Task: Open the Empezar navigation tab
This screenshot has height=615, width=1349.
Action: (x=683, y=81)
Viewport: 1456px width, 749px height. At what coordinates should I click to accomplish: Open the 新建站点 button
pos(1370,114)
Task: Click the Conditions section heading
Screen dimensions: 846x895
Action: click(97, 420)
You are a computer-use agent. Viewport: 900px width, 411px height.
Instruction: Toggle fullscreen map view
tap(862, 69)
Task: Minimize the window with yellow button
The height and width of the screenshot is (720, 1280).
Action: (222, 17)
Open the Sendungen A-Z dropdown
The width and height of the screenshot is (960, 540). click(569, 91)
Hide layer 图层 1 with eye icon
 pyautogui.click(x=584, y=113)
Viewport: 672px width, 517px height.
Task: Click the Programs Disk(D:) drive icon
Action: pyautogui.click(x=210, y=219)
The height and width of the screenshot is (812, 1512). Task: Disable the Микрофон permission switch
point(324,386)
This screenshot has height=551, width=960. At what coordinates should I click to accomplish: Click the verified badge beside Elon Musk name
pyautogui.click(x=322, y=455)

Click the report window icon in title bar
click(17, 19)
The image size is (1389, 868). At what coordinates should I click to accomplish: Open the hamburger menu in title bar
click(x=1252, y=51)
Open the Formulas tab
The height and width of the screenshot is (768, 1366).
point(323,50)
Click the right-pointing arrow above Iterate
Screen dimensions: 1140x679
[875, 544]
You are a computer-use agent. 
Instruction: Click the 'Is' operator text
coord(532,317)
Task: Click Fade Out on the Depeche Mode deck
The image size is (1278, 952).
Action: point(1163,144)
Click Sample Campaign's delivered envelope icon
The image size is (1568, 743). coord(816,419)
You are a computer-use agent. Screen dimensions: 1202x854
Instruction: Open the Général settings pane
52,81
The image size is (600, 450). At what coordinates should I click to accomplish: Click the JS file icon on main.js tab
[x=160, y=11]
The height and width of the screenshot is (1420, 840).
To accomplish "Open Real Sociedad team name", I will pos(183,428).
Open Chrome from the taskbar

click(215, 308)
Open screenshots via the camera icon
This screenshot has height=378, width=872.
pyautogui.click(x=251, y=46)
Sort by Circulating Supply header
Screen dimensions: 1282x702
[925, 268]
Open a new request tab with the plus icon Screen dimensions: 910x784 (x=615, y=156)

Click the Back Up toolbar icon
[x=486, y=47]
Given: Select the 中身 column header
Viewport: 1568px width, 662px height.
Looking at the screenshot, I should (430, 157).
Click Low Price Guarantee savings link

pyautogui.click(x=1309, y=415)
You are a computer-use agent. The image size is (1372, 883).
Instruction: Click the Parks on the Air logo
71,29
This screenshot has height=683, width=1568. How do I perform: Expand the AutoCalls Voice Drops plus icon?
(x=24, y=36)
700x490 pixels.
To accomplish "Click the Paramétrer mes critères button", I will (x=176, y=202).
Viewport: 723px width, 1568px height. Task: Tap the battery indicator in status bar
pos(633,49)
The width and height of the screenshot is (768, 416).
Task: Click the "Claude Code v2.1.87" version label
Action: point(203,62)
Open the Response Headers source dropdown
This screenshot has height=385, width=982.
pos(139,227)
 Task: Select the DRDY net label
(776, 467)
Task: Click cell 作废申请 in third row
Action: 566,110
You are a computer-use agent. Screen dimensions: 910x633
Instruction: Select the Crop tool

■ ■ ■ ■

> **TASK OBJECTIVE**:
Please copy all of the data above without changing a single character.

> **RESPONSE**:
Task: Open the Empezar navigation tab
This screenshot has height=615, width=1349.
Action: (x=683, y=81)
Viewport: 1456px width, 749px height. At what coordinates should I click to accomplish: Open the 新建站点 button
pos(1370,114)
Task: Click the Conditions section heading
Screen dimensions: 846x895
Action: click(97, 420)
You are a computer-use agent. Viewport: 900px width, 411px height.
Instruction: Toggle fullscreen map view
tap(862, 69)
Task: Minimize the window with yellow button
The height and width of the screenshot is (720, 1280).
Action: (222, 17)
Open the Sendungen A-Z dropdown
The width and height of the screenshot is (960, 540). click(569, 91)
Hide layer 图层 1 with eye icon
 pyautogui.click(x=584, y=113)
Viewport: 672px width, 517px height.
Task: Click the Programs Disk(D:) drive icon
Action: pyautogui.click(x=210, y=219)
The height and width of the screenshot is (812, 1512). Task: Disable the Микрофон permission switch
point(324,386)
This screenshot has height=551, width=960. At what coordinates should I click to accomplish: Click the verified badge beside Elon Musk name
pyautogui.click(x=322, y=455)

Click the report window icon in title bar
click(17, 19)
The image size is (1389, 868). At what coordinates should I click to accomplish: Open the hamburger menu in title bar
click(x=1252, y=51)
Open the Formulas tab
The height and width of the screenshot is (768, 1366).
point(323,50)
Click the right-pointing arrow above Iterate
Screen dimensions: 1140x679
[875, 544]
You are a computer-use agent. 
Instruction: Click the 'Is' operator text
coord(532,317)
Task: Click Fade Out on the Depeche Mode deck
The image size is (1278, 952).
Action: point(1163,144)
Click Sample Campaign's delivered envelope icon
The image size is (1568, 743). coord(816,419)
You are a computer-use agent. Screen dimensions: 1202x854
Instruction: Open the Général settings pane
52,81
The image size is (600, 450). At what coordinates should I click to accomplish: Click the JS file icon on main.js tab
[x=160, y=11]
The height and width of the screenshot is (1420, 840).
To accomplish "Open Real Sociedad team name", I will pos(183,428).
Open Chrome from the taskbar

click(215, 308)
Open screenshots via the camera icon
This screenshot has height=378, width=872.
pyautogui.click(x=251, y=46)
Sort by Circulating Supply header
Screen dimensions: 1282x702
[925, 268]
Open a new request tab with the plus icon Screen dimensions: 910x784 (x=615, y=156)

Click the Back Up toolbar icon
[x=486, y=47]
Given: Select the 中身 column header
Viewport: 1568px width, 662px height.
Looking at the screenshot, I should (430, 157).
Click Low Price Guarantee savings link

pyautogui.click(x=1309, y=415)
You are a computer-use agent. The image size is (1372, 883).
Instruction: Click the Parks on the Air logo
71,29
This screenshot has height=683, width=1568. How do I perform: Expand the AutoCalls Voice Drops plus icon?
(x=24, y=36)
700x490 pixels.
To accomplish "Click the Paramétrer mes critères button", I will (x=176, y=202).
Viewport: 723px width, 1568px height. Task: Tap the battery indicator in status bar
pos(633,49)
The width and height of the screenshot is (768, 416).
Task: Click the "Claude Code v2.1.87" version label
Action: point(203,62)
Open the Response Headers source dropdown
This screenshot has height=385, width=982.
pos(139,227)
 Task: Select the DRDY net label
(776, 467)
Task: Click cell 作废申请 in third row
Action: 566,110
You are a computer-use agent. Screen dimensions: 910x633
Instruction: Select the Crop tool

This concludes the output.